Did you check inside his mouth (color, smell, any liaisons)?
Do you have any medicines on hand (canker, cocci treatment, antibiotics)?
Is there an option to take him to the Vet?

For now keep him warm and well fed, post pictures of the bird and the poop we may be able to think of something.


----------



## Vesna (May 13, 2006)

Hi, sorry I've been away from the computer. The poops are wet like diarrhea, they stick to her bottom so I wash it a couple of times a day. Inside the mouth appears pink and clear. I have some baytril and sulmet liquid on hand. Not sure when my vet will be back in the office. Wondering what would be best to do next?


----------



## plamenh (Aug 11, 2006)

I would start him on Baytril, keep him warm and make sure he is eating enough. Sometimes they pretend that they eat just to mask their illness check his crop and poops. How old is Baytril? Is it in tablet form or solution?
I use 15mg tablets 1/2 twice a day. 

You can check this tread too:
http://www.pigeons.biz/forums/f25/handy-baytril-tablet-liquid-dosage-chart-16368.html

Besides medication, I would give him cinnamon tea (1 teaspoon to 1 liter boiling water and let it boil for few minutes) mix with honey and give instead of water. You can dilute if he is not drinking.


----------



## Vesna (May 13, 2006)

Hi, Merry Christmas to all. I weigh the bird every day to make sure it's eating and I make sure it drinks (unflavoured pedialyte) a few times a day. The bird is maintaining a weight of approx. 290-300 gr. The bird can move it's legs but does not stand upright, it leans forward with it's butt up in the air. The bird is making poops although they are wet and the bird pumps it's tail hard in order to do so. How long before Baytril tablets are too old? I have 15 mg tablets which I dissolve in 1ml of water in a syringe, give a third of a ml every twelve hours? Thanks I appreciate the help, very sweet bird (they all are) want to help any way I can.


----------



## Jaye (Mar 13, 2008)

So that's the equivalent of 10mg total of baytril per day if l understand correctly - you can up it to 12-15mg total per day. Could be egg binding indeed - am also wondering if some sort of anti-inflammatory would help Can you get hold of medacam (meloxcam) ? lf not do you have any liquid childrens formula (NOT infants - childrens) ibuprophen ?


----------



## Vesna (May 13, 2006)

Thanks I will definitely increase the dose of medication. Do not have any medcam, will have to check on the children's ibuprofen. Would an egg bound bird still be able to poop?


----------



## Jaye (Mar 13, 2008)

It's just that sometimes one of the signs of egg-binding is a temporary paralysis of the legs...and also, strangeness occurs with the poops.

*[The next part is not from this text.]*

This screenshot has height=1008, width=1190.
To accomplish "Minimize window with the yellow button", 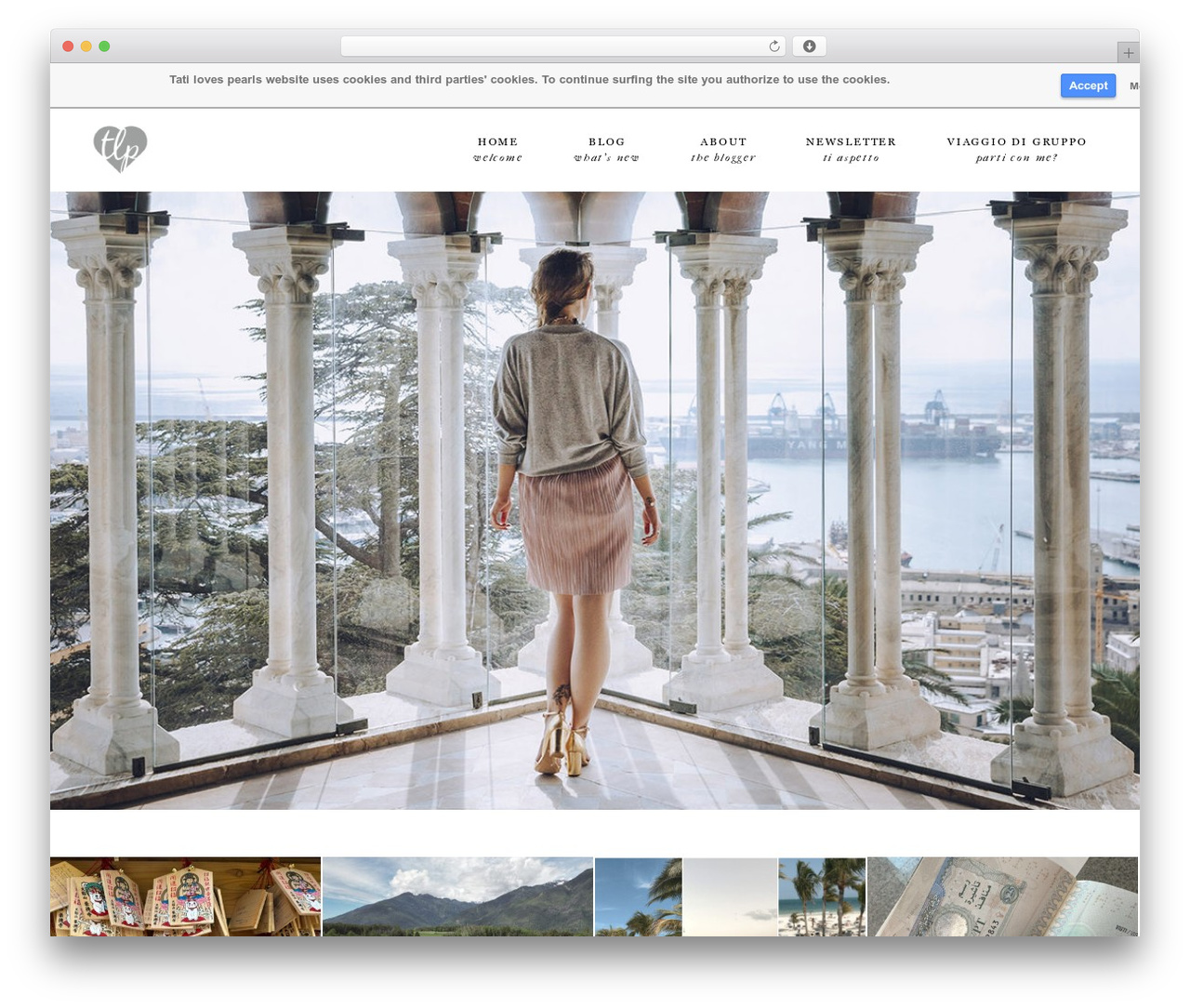I will click(86, 46).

You should do a search of "egg bound" on this site. I think folks have written of this condition before.....

Childrens liquid Advil or Childrens liquid Motrin....dosage = .02cc per 100g of bird. So if your friend is in at about 300g, I would tend towards a dose of .05cc....no more.

Not as good as Medacam because as you know, Ibuprophen can cause drowsiness...but it may offer some relief to her.


----------



## Charis (Feb 11, 2007)

Another possibility is...Clostridium which is very common this time of the year.
You don't need to disolve the baytril in water. You can give one of those pills, directly down the throat, 1 time each day. With Pigeons in particular, baytril works best with the full dose once a day.


----------



## plamenh (Aug 11, 2006)

Tablets are fine, solution gets old and cloudy in approximately 5 days, 10 if in the fridge.
Egg bound hen is one case, after laying paralysis is another.
In cases of salmonella, joints are swollen and you can see yellowish fluid under the skin in the joints area. 
With PMV there is no swelling, just paralysis. But you will notice diarrhea and bird will require vitamins and immune system boost. Bird will drink a lot.
Same situation may be in the case of wet canker, there will be other neurological signs though and smelly diarrhea, puffy crop often full of smelly fluid.
Some poisons will induce paralysis too, bright green diarrhea is usual addition. Concussion – she may have bruises wounds, etc. etc.
I would check for joints swelling fist.
Second - use pen flashlight and check iris response on light, both eyes.
Third - while supporting body with one hand, spread one wing gently to the full span and release it, watch for reaction and how quick she will retract it should be in a blink.
Repeat procedure with other wing.

If you notice sluggish reaction on iris/wing check she probably has neurological problem induced by disease. 
Best bet is Baytril for 10 days and if you have Spartrix 1 pill.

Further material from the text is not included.